To find out, Treweek, the WiSE Gabilan Assistant Professor of Biomedical Engineering, will soon move to her new home in the USC Michelson Center for Convergent Bioscience, one of the few facilities in the world dedicated to the convergence of engineering, physical and life sciences.
Treweek personifies convergence. She combines her background in chemistry, economics, systems neuroscience, optogenetics—a technique that uses light to control cells in living tissue—biomedical engineering and even music to examine the physiological function of stress-related neuropeptide circuits involved in drug addiction, depression and PTSD.
“I’m not just interested in novel drug therapies but in identifying maladaptive circuit behaviors in the brain, and then envisioning new technologies that could modify the signaling patterns that give rise to symptoms,” she said.
Scientists have long known that music reduces stress, pain and symptoms of depression. It improves cognitive and motor skills, spatial-temporal learning and neurogenesis – the brain’s ability to produce neurons. But the same music that stimulates some people to dance may move others to tears, depending on how the human body’s greatest DJ—our brain—EQs molecular level neural processes.

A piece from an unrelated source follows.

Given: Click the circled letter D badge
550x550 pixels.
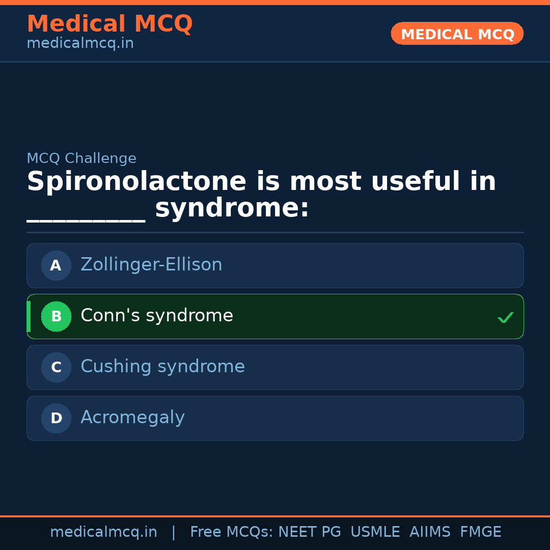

One major group of neurons that Treweek has studied for years is corticotropin-releasing factor (CRF) neurons.
“Think of them as the mastermind ensemble cells responsible for the body’s stress response,” she said. As it turns out, CRF neurons also play a major role in drug and alcohol addiction, PTSD and depression.
Treweek believes that if she can model CRFs’ signaling patterns in the brain, she could give doctors the ability to switch those signals off and on. Using minimally invasive technology, such as lasers, doctors would be able to temporarily turn off a specific group of brain cells, such as CRFs, to reverse drug-seeking behavior and even reduce the physical symptoms of withdrawal.
Another of her lab’s missions is developing the chemistry for tissue engineering, or better ways to image tissue and obtain deeper molecular information on brain tissue.
“Normally when you image tissue, you get only one form of information—the protein content, RNA, or single targets,” Treweek said. “I want more multidimensional information.”
She wants to see the protein, the transcriptional profile, as well as the connectome: a comprehensive map of specific neural connections that reflect a particular disease state. She is also partnering with researchers at USC Keck and USC Pharmacy to design wireless wearable devices that will provide unprecedented insight into how PTSD and sleep disorders form in the human brain.
“From this understanding, we will be able to see how we can modulate these circuits to slowly pull people out of addiction and disease symptom by symptom,” she said.